Dalam perjalanan hidupnya didunia sebagai tempat persinggahan menuju tujuan akhir yakni akhirat, manusia senantiasa dihadapkan kepada satu hal yang tidak bisa dihindari yakni bahwa hidup didunia harus dengan susah payah.

Alquran dengan jelas menerangkan hal itu.
QS:90, 4. Sesungguhnya Kami telah menciptakan manusia berada dalam susah payah.

Jadi secara pabrikan (OEM) standard manusia dibuat dengan kondisi bersusahpayah, tinggal pemaknaan dan penerimaan rasa dari setiap individu yang berbeda-beda.
Karena takdir, ada yang sejak bayi sudah menjadi konglomerat, karena takdir pula ada yang lahir dalam kondisi terbuang dan tak diinginkan. Seiring dengan perjalanan mengisi kehidupan, barulah masing-masing individu diberikan akal dan fikiran yang berguna untuk menentukan arah masing-masing, apakah ia senang bermalas-malasan sehingga tetap menjadi miskin, atau apakah ia akan rajin dan merubah nasibnya sendiri sehingga ia menjadi kaya raya. Tapi tetap itu semua tidak menghindarkan manusia untuk tetap bersusah payah dalam segala aktifitas kehidupannya.

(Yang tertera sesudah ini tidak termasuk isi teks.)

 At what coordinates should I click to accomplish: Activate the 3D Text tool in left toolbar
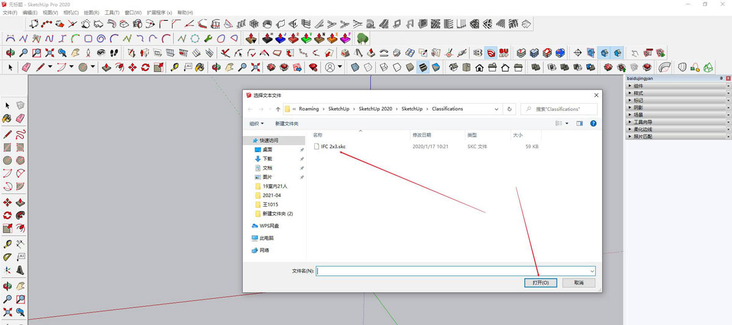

Dalam kondisi bersusahpayah itu, Allah pun menguji manusia untuk memberikan pengorbanannya sebagai ujian untuk mengetahui mana emas dan mana loyang, mana beriman dan mana yang kafir.
Dalam tahap pengorbanan itulah manusia dihadapkan dalam satu kondisi yang tidak enak, karena memberikan sebagian nikmatnya untuk mahluk lain. Disini keikhlasan hadir sebagai keyword, sebagai kata kunci yang membedakan pengorbanan seorang manusia dengan manusia lainnya, seperti perbedaan qurbannya habil dengan qobil.

Keikhlasan Kuadrat

Ketika manusia dalam kondisi sulit, ketika manusia dalam kondisi dibawah titik nadhir, sesungguhnya itu adalah saat yang tepat untuk menghadirkan dua keikhlasan. Pertama, ikhlas menerima takdir bahwa saat itu nasib sedang berada dilevel bawah, dimana tidak ada manusiapun yang mau jika diberikan kondisi seperti itu. Kedua; ketika dalam kondisi dibawah, tetap mampu berkorban dengan ikhlas untuk orang lain. Pengorbanan yang tidak harus berbentuk ternak, tetapi berbentuk materi atau hal lain seperti tenaga dan kesabaran.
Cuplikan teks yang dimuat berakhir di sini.